**Exercise details**
Below this line is a set of entries; quote exactly the lines from the line that contains "The width and height of the screenshot is (838, 613)." to the line that contains "(551, 640). pos(320,21)", both lines included.

==== Supplied material

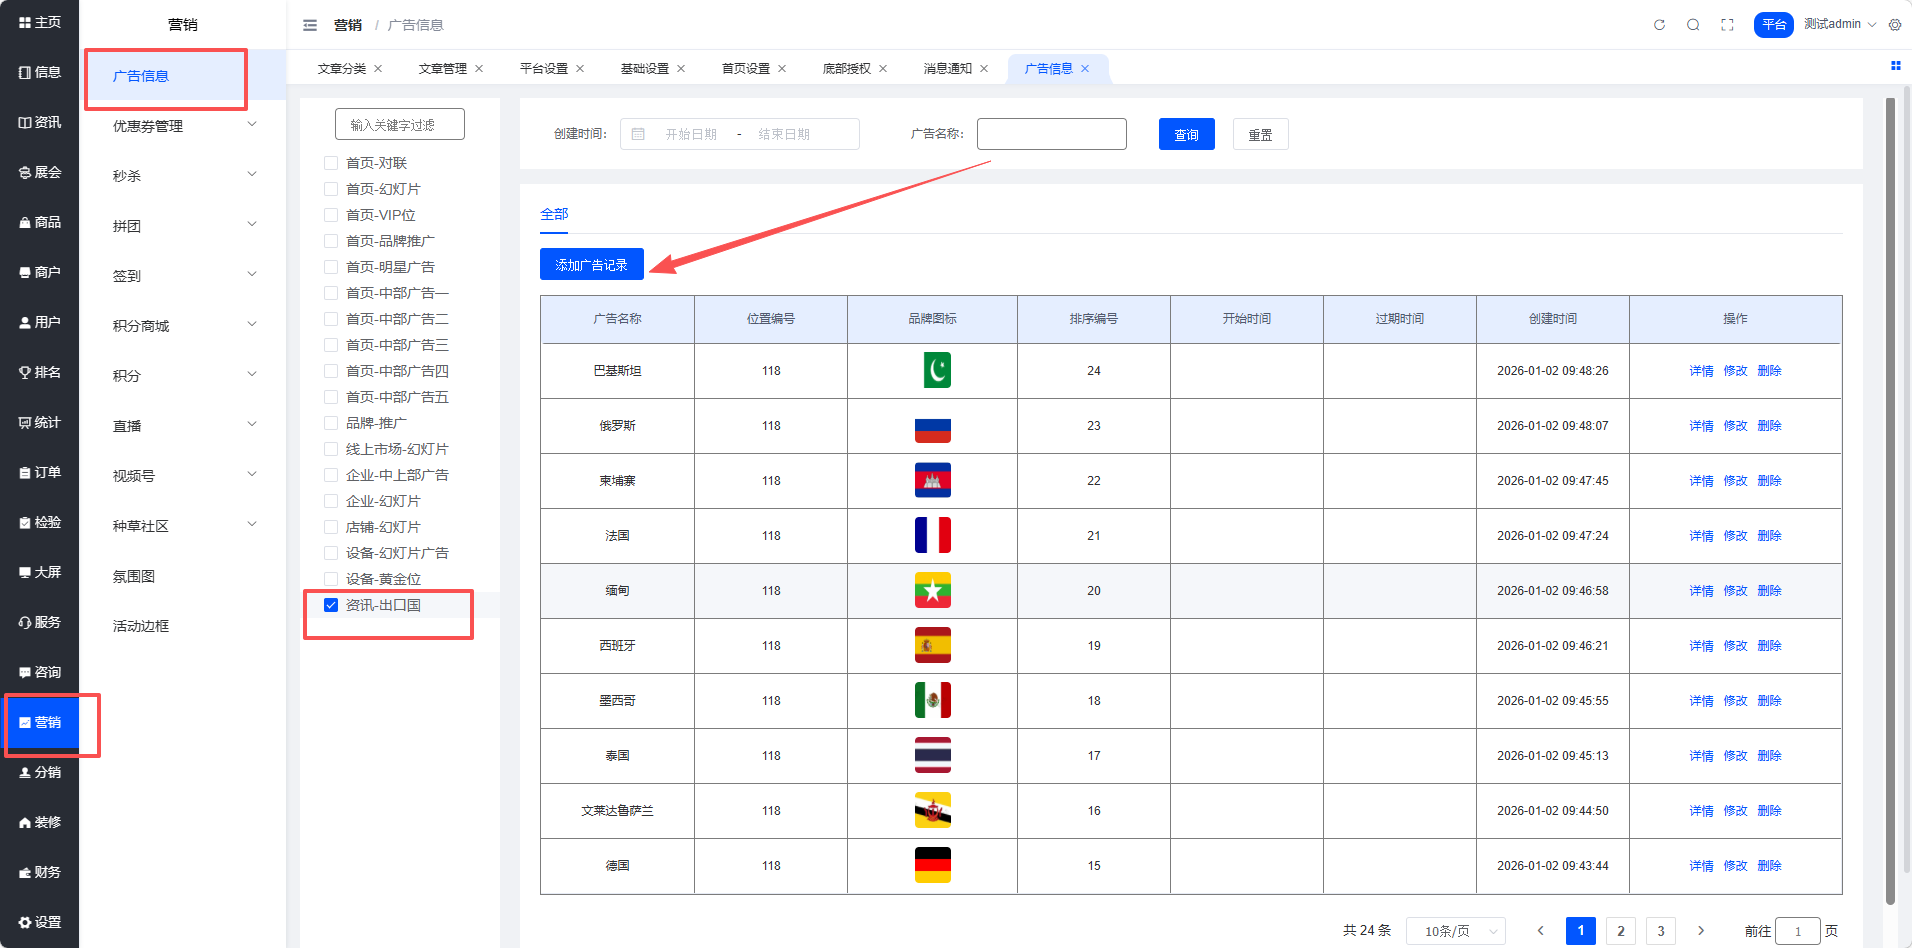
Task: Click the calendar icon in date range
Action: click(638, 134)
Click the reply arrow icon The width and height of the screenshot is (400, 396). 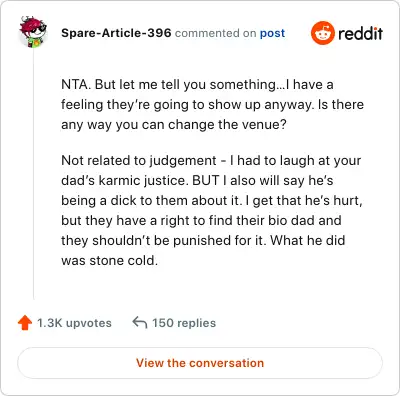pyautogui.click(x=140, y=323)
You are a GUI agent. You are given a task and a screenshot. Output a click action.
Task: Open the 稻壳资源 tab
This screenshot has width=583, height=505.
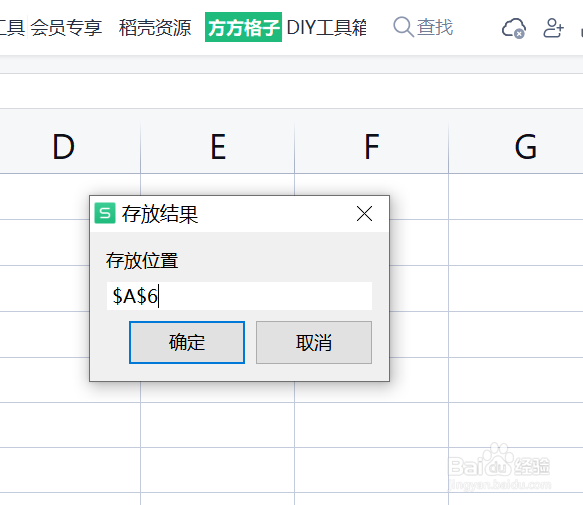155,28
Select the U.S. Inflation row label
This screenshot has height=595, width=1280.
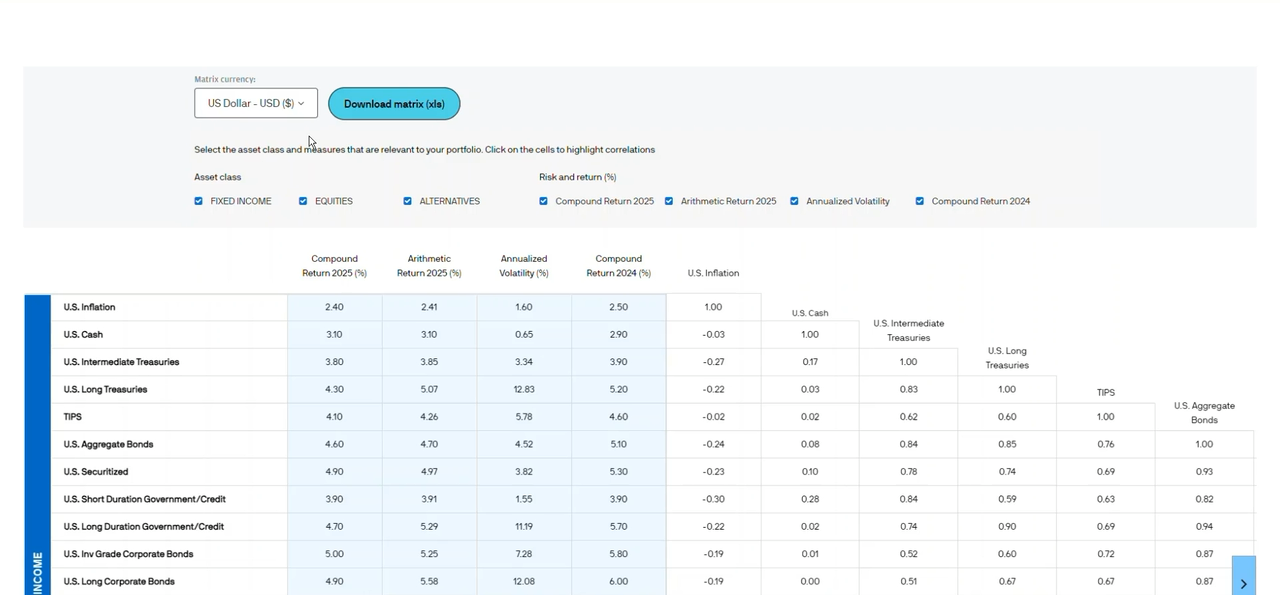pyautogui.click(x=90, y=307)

========
==== Supplied material

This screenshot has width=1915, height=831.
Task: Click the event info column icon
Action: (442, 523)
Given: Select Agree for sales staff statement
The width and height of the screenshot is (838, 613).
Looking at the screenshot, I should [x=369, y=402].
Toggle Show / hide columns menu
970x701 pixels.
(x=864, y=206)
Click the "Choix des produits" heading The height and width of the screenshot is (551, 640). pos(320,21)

========

**Exercise response**
The width and height of the screenshot is (838, 613).
Looking at the screenshot, I should [x=369, y=402].
Toggle Show / hide columns menu
970x701 pixels.
(x=864, y=206)
Click the "Choix des produits" heading The height and width of the screenshot is (551, 640). pos(320,21)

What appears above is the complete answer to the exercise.